И сам себе кажусь бравым. Мне и в его голосе почудилось одобрение, вроде бы он глядит на меня по-отцовски, любуется… Стукнет же такая дурь в голову.
— Ну-ну…
И шире рта его широкая улыбка растянулась плотоядная, я и ее принял за поощрение, «пощеряет», как говорил наш старшина.
Завтракал он долго, не спешил: на дело собирался. А потом срочно всех нас, соучастников, призвали в штабной вагон, там уже и командование, и политотдел, как трибунал, в полном составе ждут нас.
— Ня надо нам таких членов партии! — грохнул Камардин кулаком по столику подоконному и тем определил повестку заседания. В прошлом — горняк, с грамотешкой у него было неважно, однако воевал, повторяю, хорошо. А поезд мчит, мчит нас на родину, стучат-спешат колеса, потряхивает всех вместе, и подсудимых, и судей. Кто посмеет возразить командиру полка, когда выше него один лишь господь бог, да и того отменили.

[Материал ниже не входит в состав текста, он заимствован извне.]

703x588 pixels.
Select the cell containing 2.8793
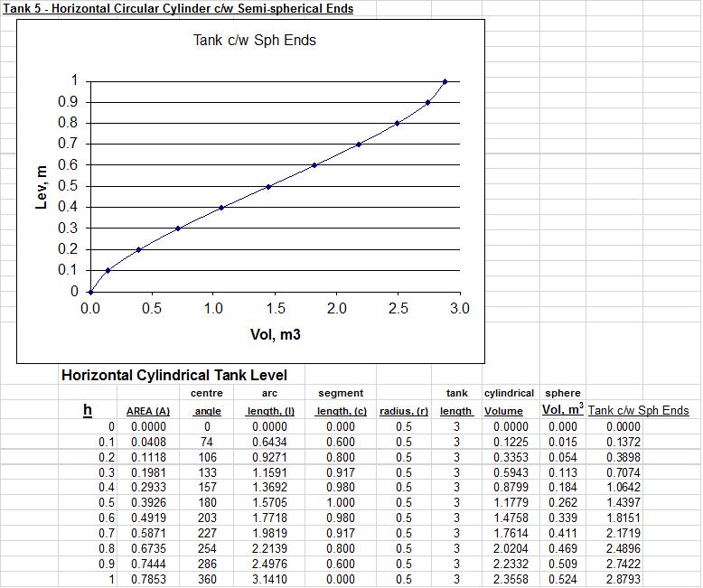point(623,579)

У нашего комиссара дивизиона, верней сказать, замполита, лицо честного пожилого путиловского рабочего, такими с детства привыкли мы видеть их на экране. И будто даже с тех самых предреволюционных пор копоть с лица не смыта, оттого глаза такие просветленно-светлые под густыми темными бровями. Чистые глаза. А вот голоса его не помню, может, он за всю войну слова не сказал, только писал политдонесения про наше морально-политическое состояние: «Доношу до вашего сведения…»
Не знаю, что делали замполиты в пехоте, но в артиллерии надо было уметь грамотно стрелять. И вот пытаюсь вспомнить: хоть раз за войну видел я, чтобы замполит вел огонь, подавал команду батарее? Нет, не пришлось. Каждый из них, так сказать, обеспечивал наше морально-политическое состояние, или, как недавно прочел я в некрологе об одном в бозе почившем политработнике высокого ранга, «вел действенную политико-воспитательную работу с воинами, воодушевлял их на достижение победы над врагом».
Под стук колес вагонных наш комиссар с честным лицом экранного путиловского рабочего сидел и скорбно молчал. И когда оставалось только проголосовать единодушно и тем судьбу нашу решить, осмелился вдруг тихий Моисеенко. Был он то ли парторг, то ли еще кто-то в этой иерархии, лет ему было за сорок, старик по нашим тогдашним понятиям. И в чем-то был он не такой, как все, это чувствовалось. Помню ясно свое впечатление: из уцелевших. А от чего уцелел, от какой грозы, не вдумывался. Наверное, это и было охранное состояние: не вдумываться. Незримый кто-то надзирал за твоей душой. Только в бою забывалось, а полностью делала свободным одна лишь смерть.
Был у нас в училище комиссар, подполковник Видеман. И вдруг узнаем: воевал в Испании. И какая же мысль самая первая, чему удивились? В Испании воевал и не арестован… А ведь мы, школьниками, рвались туда воевать с фашистами. И мы же удивляемся: не арестован. Значит, сознавали смутно, только мысль свою не отпускали на волю, так, наверное, еще можно было поладить со своей совестью.
Говорили про Моисеенко, что он женат. Но с женой почему-то не расписан. И еще некие странности числились за ним. Когда нормой, чуть ли не доблестью считается быть как все, проверенным, насквозь просвеченным, человек со своей, оберегаемой от чужих глаз жизнью, не похожий на других странен, любое подозрение липнет к нему. И вот он заступился за нас. И почему-то особенно за меня.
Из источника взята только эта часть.